The Culture of Nurturing Computers

By Stefan Bechtold on

Over the weekend, I was at the Ars Electronica Festival in Linz, Austria (where Creative Commons won a Golden Nica, by the way). The festival is always quite a lot of fun and is accompanied by an interesting conference. At the conference on Saturday, Sherry Turkle from MIT gave an interesting talk on the interaction and connection between computers and people in the co-construction of identity.  She identified three phases regarding research on this interaction:

  1. During the first phase, research focused on interactions between one person and one computer.
  2. During the second phase, research focused on interactions among several persons using computers, i.e. interactions over the Internet
  3. In the third phase, research is now focusing again on interactions between one person and one computer, but on interactions of a different kind. Starting from examples such as the Tamagochi, Sony's Aibo dog and various computer dolls and toys developed at MIT's Media and Artificial Intelligence Labs, Sherry argued that computers which are specifically designed to maximize social interaction will become very important in the future: "Nurturing computers will be the 'killer application'" (and, yes, the tension between "nurturing" and "killer app" was mentioned by a member of the audience).
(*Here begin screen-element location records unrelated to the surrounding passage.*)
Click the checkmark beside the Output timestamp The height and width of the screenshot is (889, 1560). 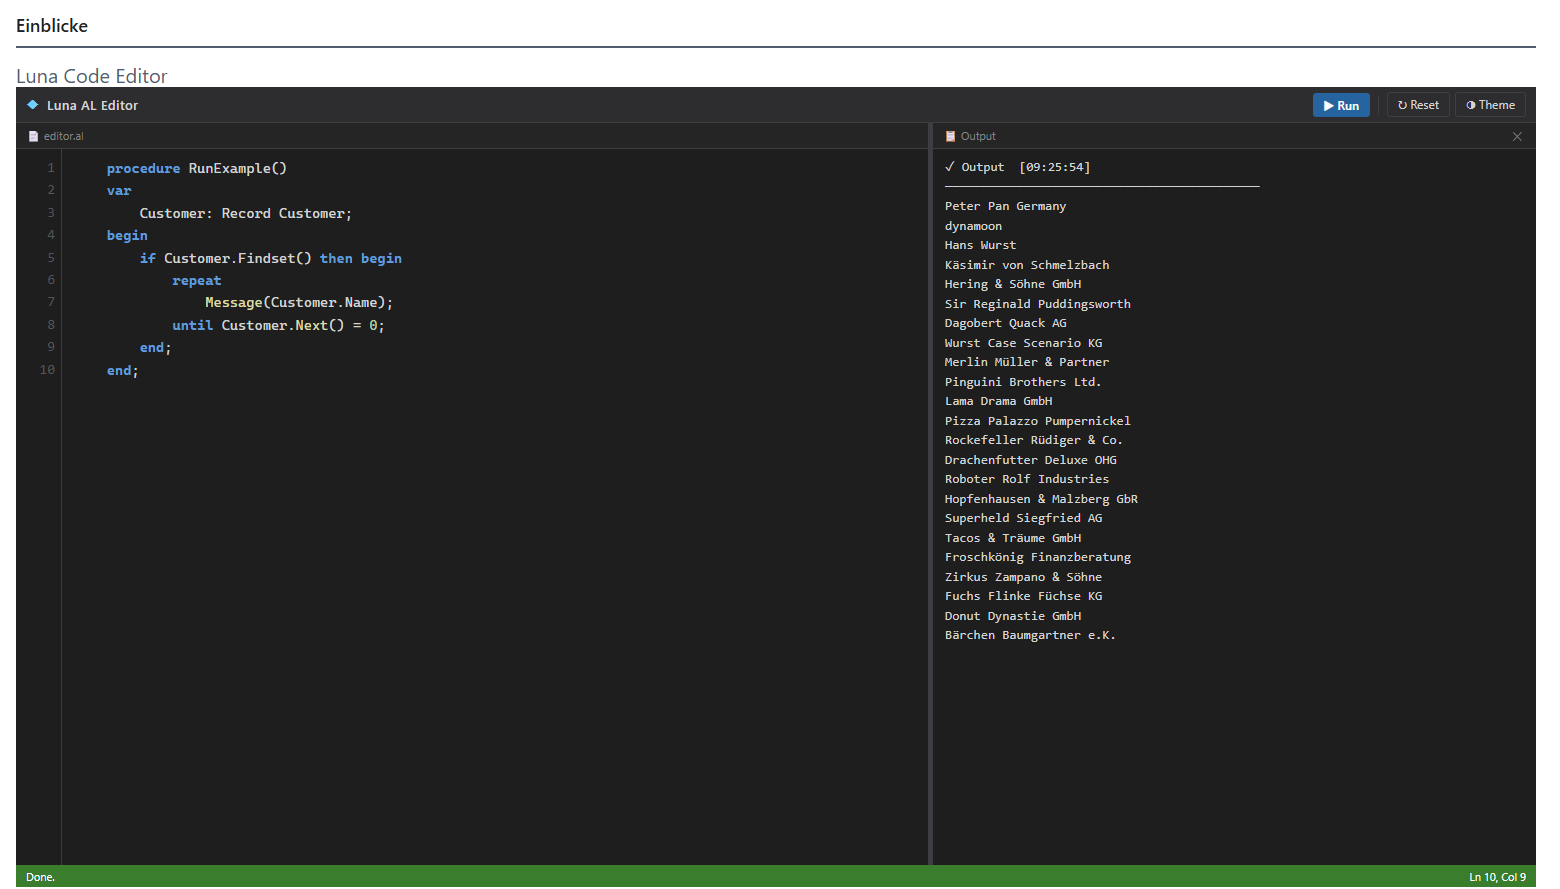[950, 166]
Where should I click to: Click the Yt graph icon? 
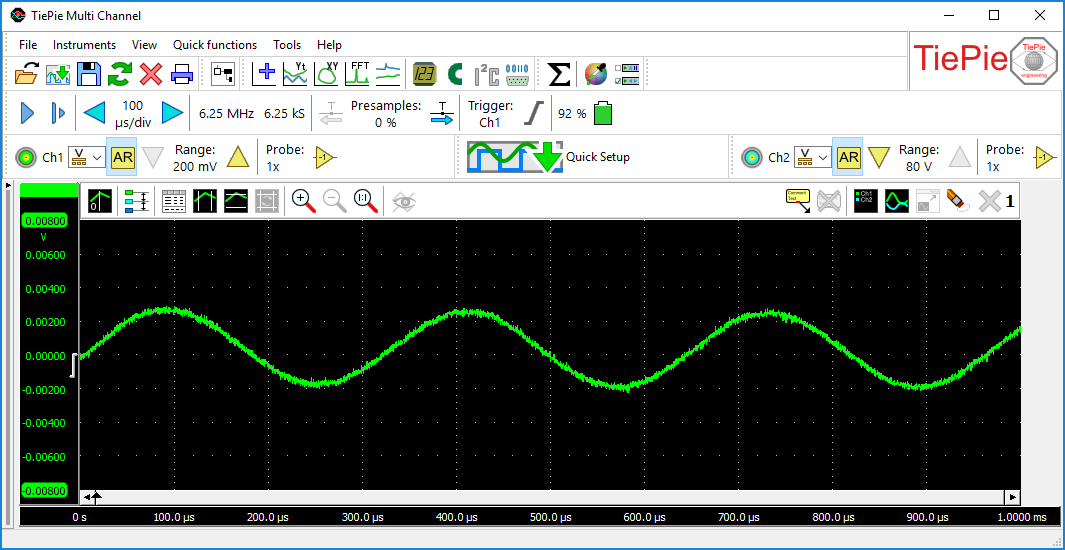[296, 74]
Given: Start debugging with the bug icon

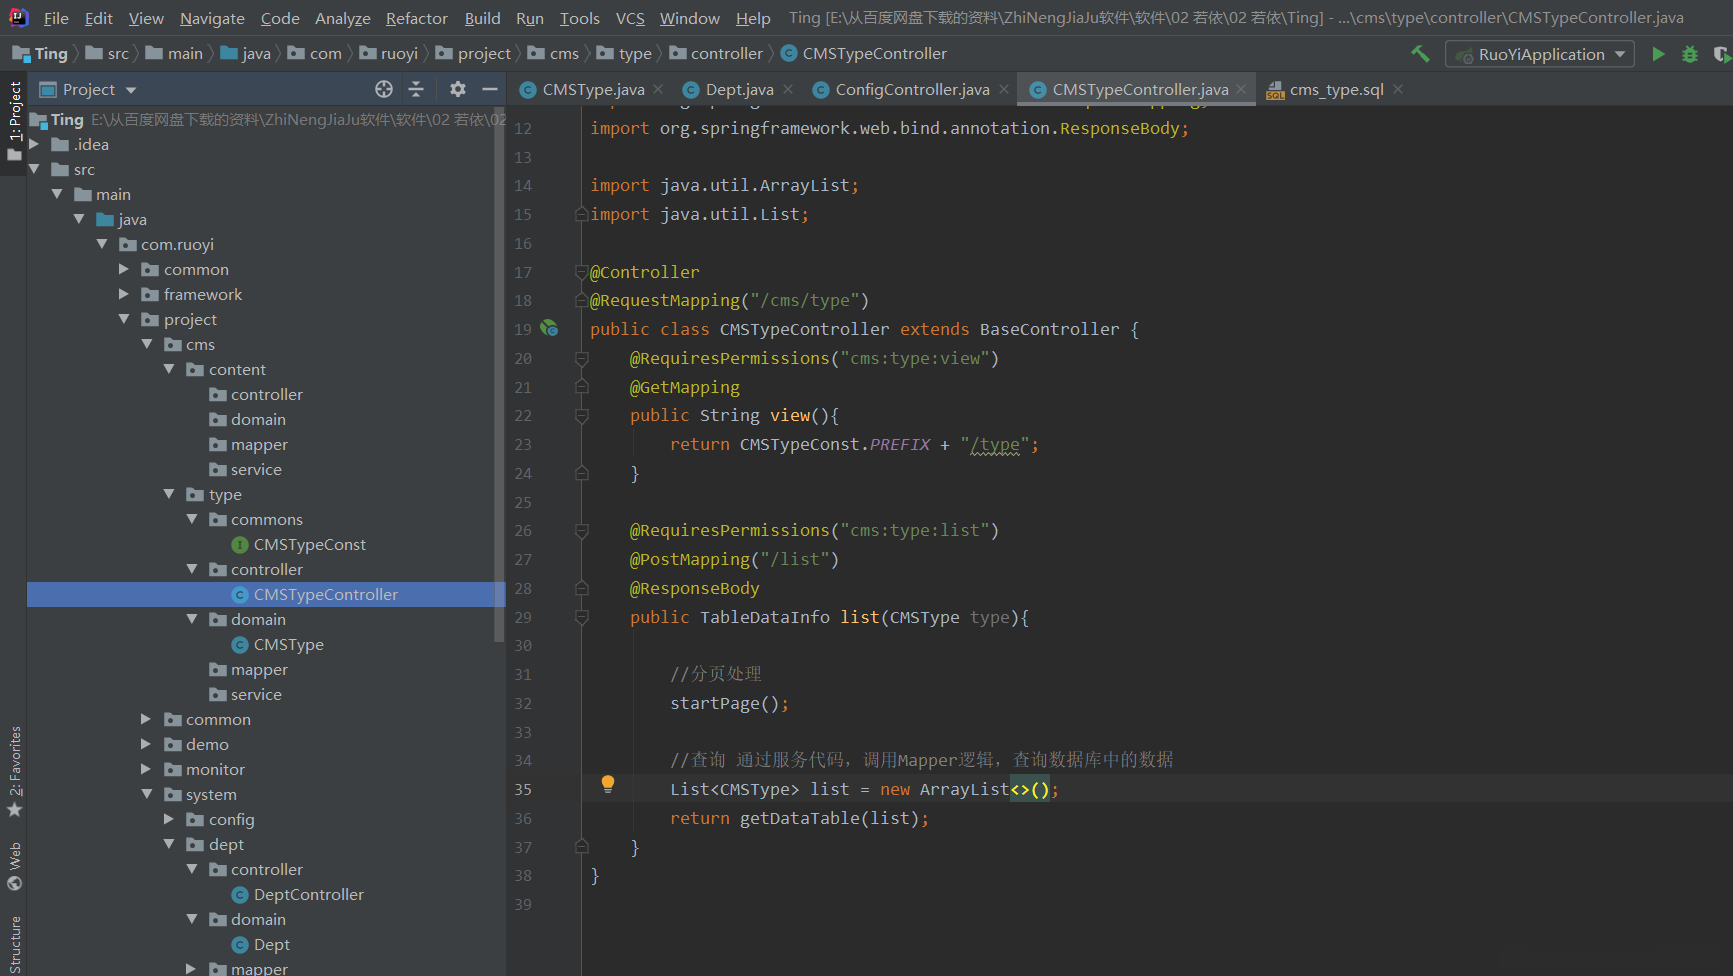Looking at the screenshot, I should click(x=1690, y=54).
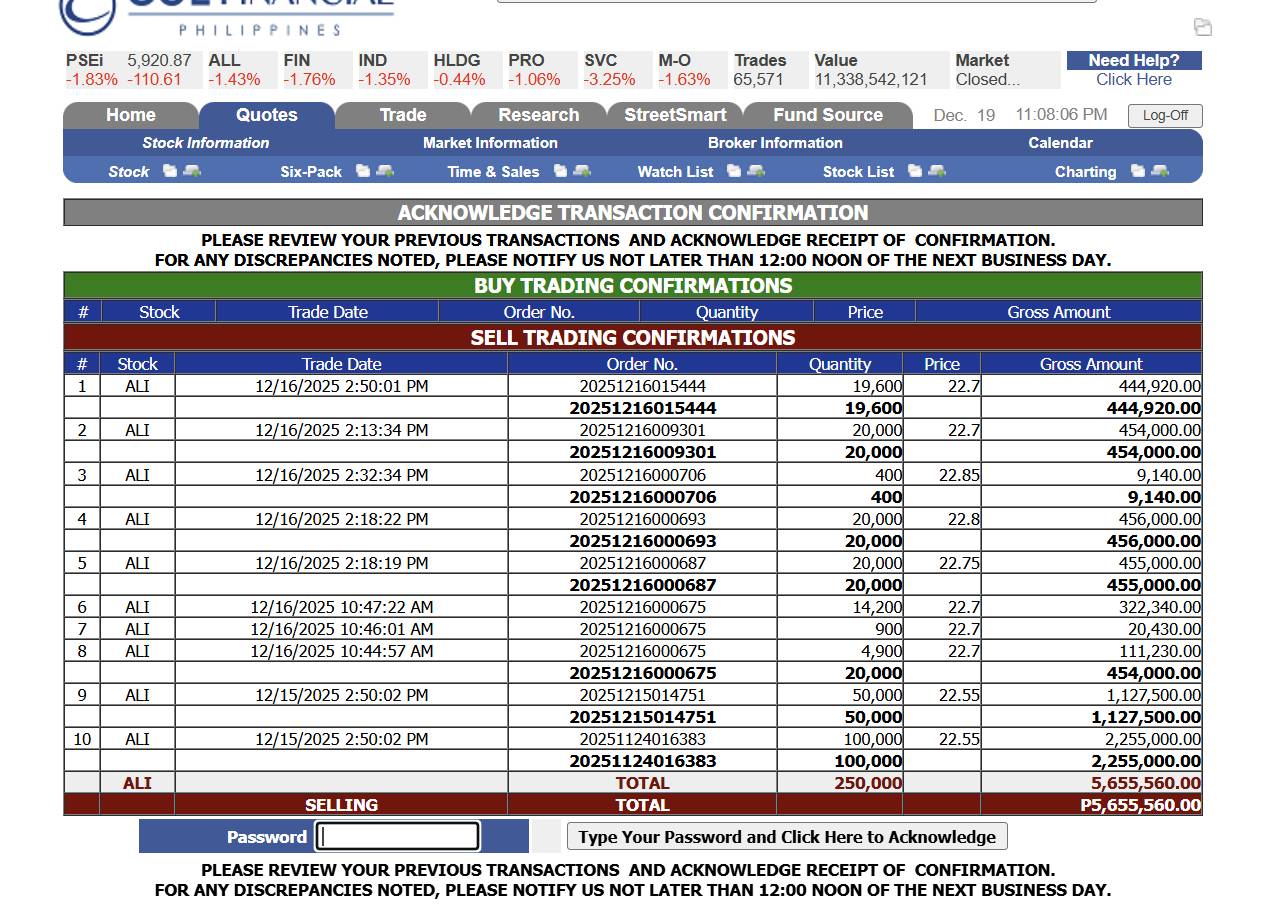Open the StreetSmart tab
Screen dimensions: 1282x924
675,115
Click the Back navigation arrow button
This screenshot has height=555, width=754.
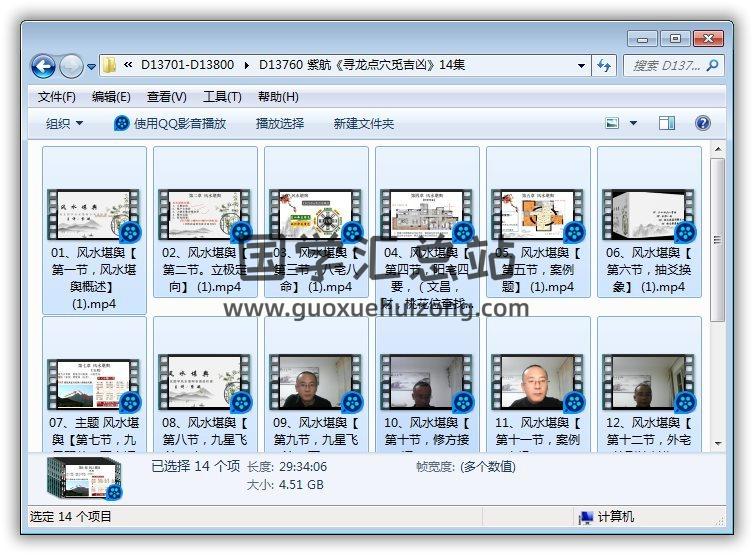pos(43,67)
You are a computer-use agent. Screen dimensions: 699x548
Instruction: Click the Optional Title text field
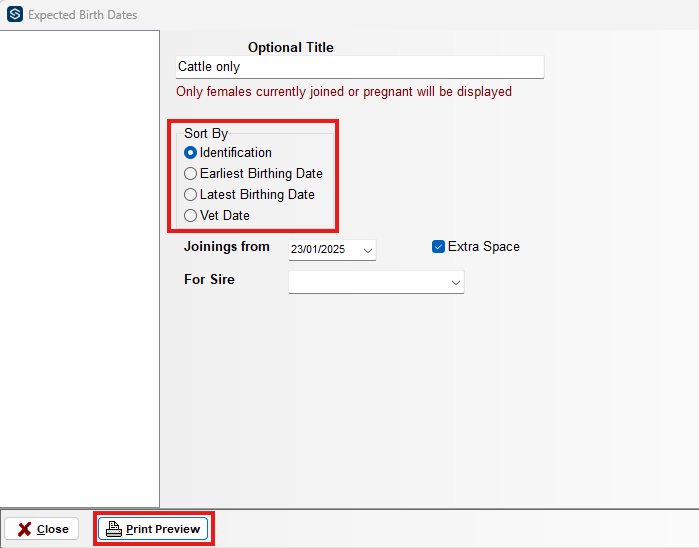click(x=359, y=67)
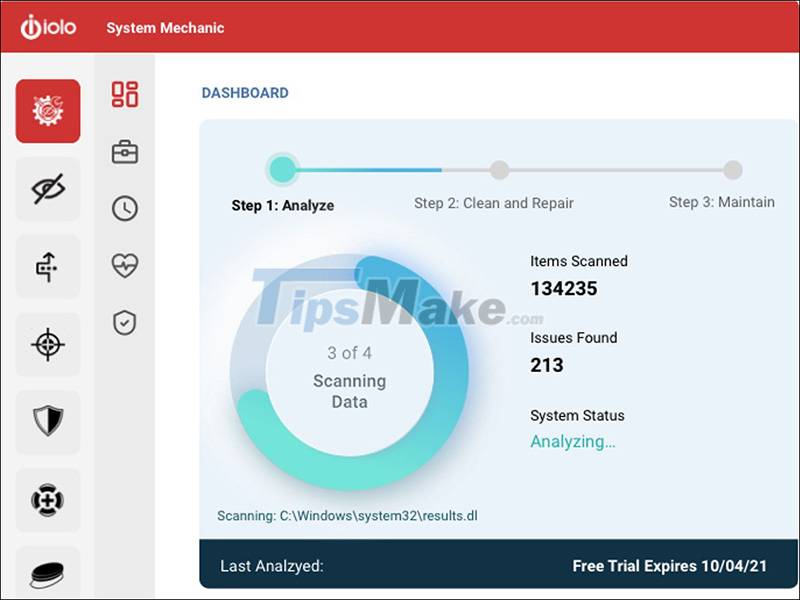Open the System Mechanic dashboard gear icon
Viewport: 800px width, 600px height.
(x=47, y=109)
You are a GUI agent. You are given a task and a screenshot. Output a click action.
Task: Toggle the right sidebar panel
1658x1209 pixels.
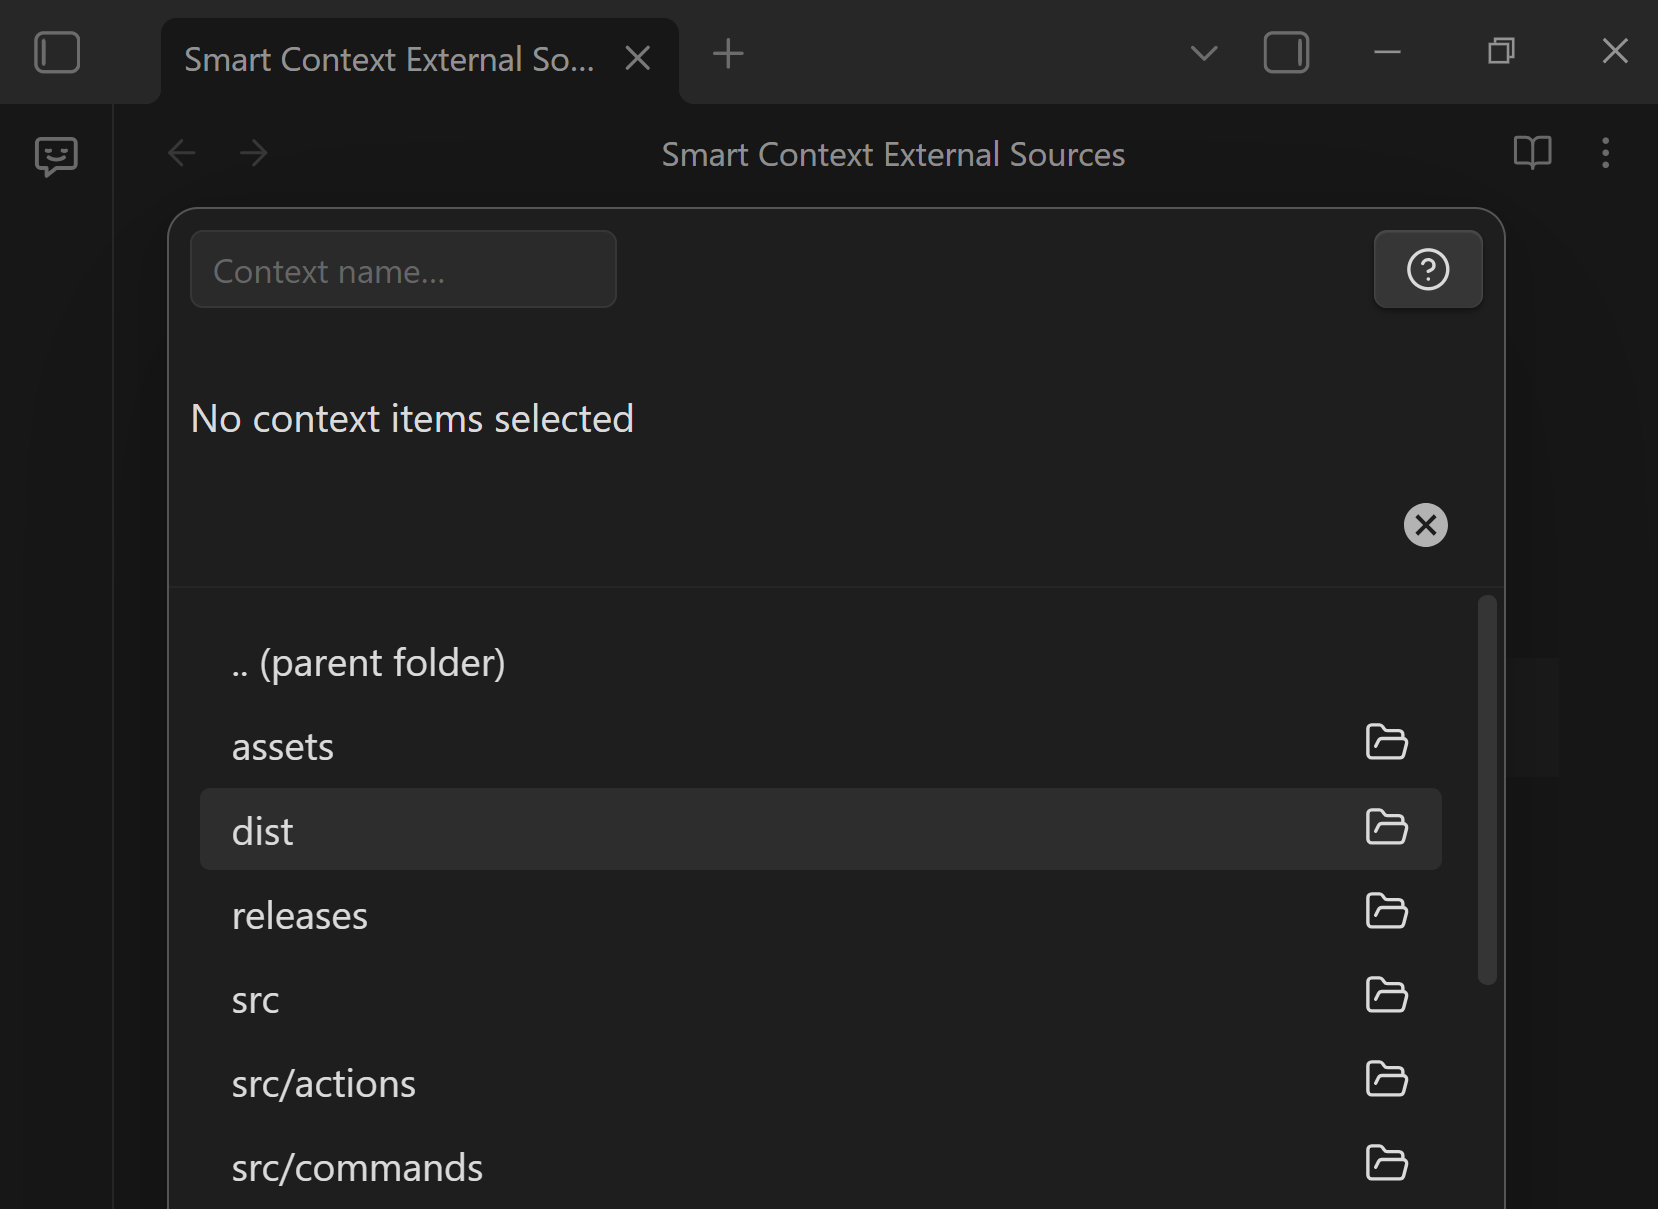point(1286,53)
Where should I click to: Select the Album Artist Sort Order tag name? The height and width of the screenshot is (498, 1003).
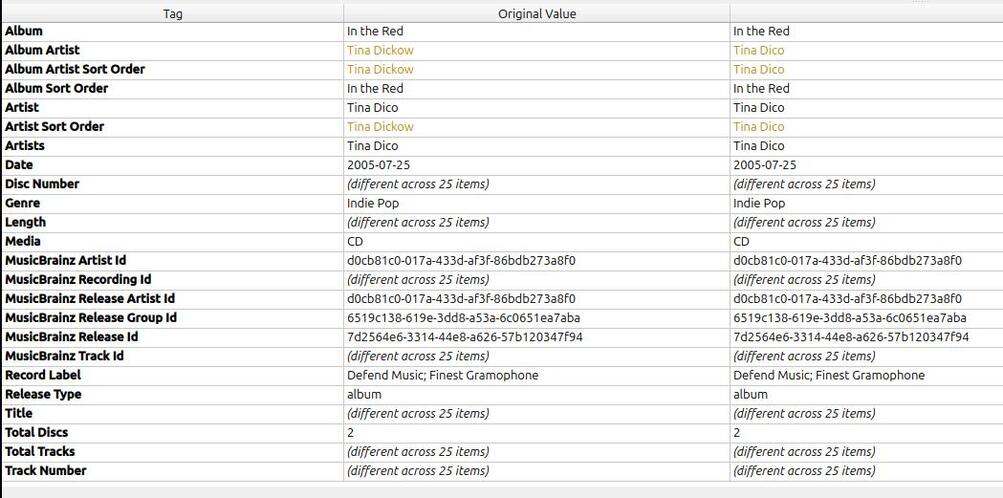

As empirical studies demonstrate, human beings are increasingly drawn into seeing such "nurturing computers" as companions, as subjects. Thereby, Sherry argued, we will increasingly become vulnerable to the intentions uttered and attentions seeked by such  computers. Sherry concluded that future debates about the interaction between computers and people will focus on our vulnerabilities to the effects such computers will have on us.

While this is an interesting thought in its own right, what struck me during Sherry's  presentation was the kind of examples she used. The Tamagochi originated in Japan and was a huge commercial success in many countries across the globe. The Aibo dog is Sony's attempt to offer a high-end gadget for high-end digeratis. And one of the computer dolls from MIT which Sherry mentioned was later put on the U.S. market by Hasbro.

The similarity between those three examples is, of course, that they are offered by large commercial players. Currently, there is a huge debate going on about how content and, indeed, culture, should be produced on and distributed over the Internet and mass-media channels. Different modes of cultural production have a direct impact on the status of a society as a whole and each member of the society. If one takes into account that the kind of computers Sherry talked about ("nurturing computers") will develop pretty deep and personal relationships with their owners, it seems interesting to think about how different modes of designing such computers may influence the computers' relationships with their owners. A person will probably develop a very different relationship to a mass-marketed, buy-off-the-shelf nurturing computer than to a modular and flexible computer that is based on some kind of open source approach and whose properties can be determined to a very large degree by its owner.

I have no answers to these questions, these are just some thoughts. But that's what, to a large extent, Ars Electronica and, indeed, blogging, is all about, isn't it?